OOP is not important because of itself, but because of what it takes with it.
Something that deals with the capability to abstract and isolate, group things
together end expose only the parts that are required to interact together.
This is a common engineering technique called "modularization", that allows to
create complex systems as aggregation of simpler ones, without to take care of
every single details at high level, and that require components to be replaceable,
even without them to be exactly the same.
Those "engineering concepts" have been tried to be kept into the software
development from the time software product themselves had become larger than the
"single developer capability", thus requiring a way to make developers to work
on independent pieces, and let those pieces to interact together.

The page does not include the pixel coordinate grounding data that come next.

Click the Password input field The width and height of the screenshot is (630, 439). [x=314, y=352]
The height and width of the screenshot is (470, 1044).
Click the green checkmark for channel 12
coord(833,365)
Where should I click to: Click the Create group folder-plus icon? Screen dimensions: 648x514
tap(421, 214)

That said, those principles are not necessarily found only in OOP (it the
computation theory is valid, there are infinite possible methods
to come to those results).
OOP is simply a successful attempt to put those things together,
giving to those general terms (like modules, encapsulation, substitution) more
precise definitions and elaborate conceptualization on those definitions
(patterns) that can fit into programming languages.

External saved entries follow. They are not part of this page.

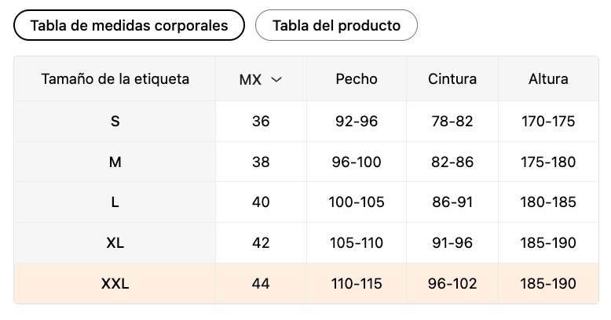This screenshot has height=320, width=611.
Task: Select the S size row label
Action: tap(115, 122)
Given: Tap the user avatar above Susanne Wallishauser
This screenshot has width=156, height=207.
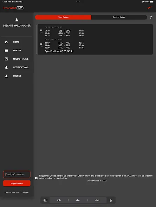Looking at the screenshot, I should [17, 20].
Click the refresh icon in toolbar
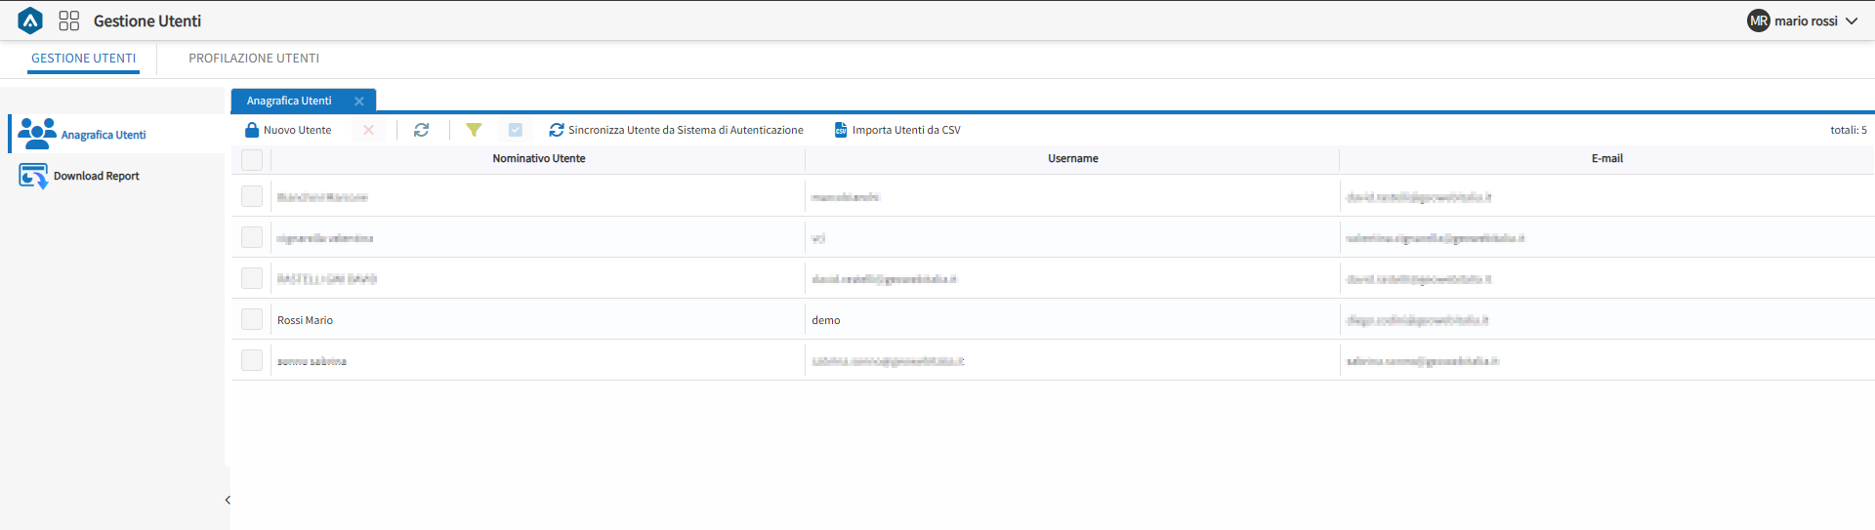The image size is (1875, 530). click(x=421, y=130)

Think to OOP first not as a "language feature" but as a "common lexicon" that
makes software engineers approach the software design.
The fact that a given language has or not primitives that directly enforce that
lexicon ensuring -for example- that a "capsule" is not opened inadvertently by who is not
supposed to do that is a secondary aspect of OOP design.
That's why even large C project are often "managed as" OOP, even if the language
itself offers no direct support to that.
The advantage of all that is not recognizable until a project size stay into
the single developer capability in understanding and track everything he does
(in fact, in those situation it may be even seen as "overhead") or into a small
group developing something in a short period.
And that's the main reason juniors who studied OOP in term of a "language feature"
often misinterpret it producing bad designed code.
How OOP fits into languages depends on how language designers interpret
the OOP principle in their own construct.
So "encapsulation" in C++ becomes "private members" (and a "capsule" become a class),
"substitution" becomes virtual functions override or template parametrization/specialization etc,
while in D a capsule is a "module" (and substitution goes through classes etc.), thus
making certain paradigm or pattern directly available in a given language and
not in another and so on.
What recruiters seek in asking OOP question is just check your capability to
abstract and concieve software design for future large projects and development.
OOP, for them is just a "dictionary" they supposed both you and them know so that
you can talk about other more general things or concretize into a specific implementation.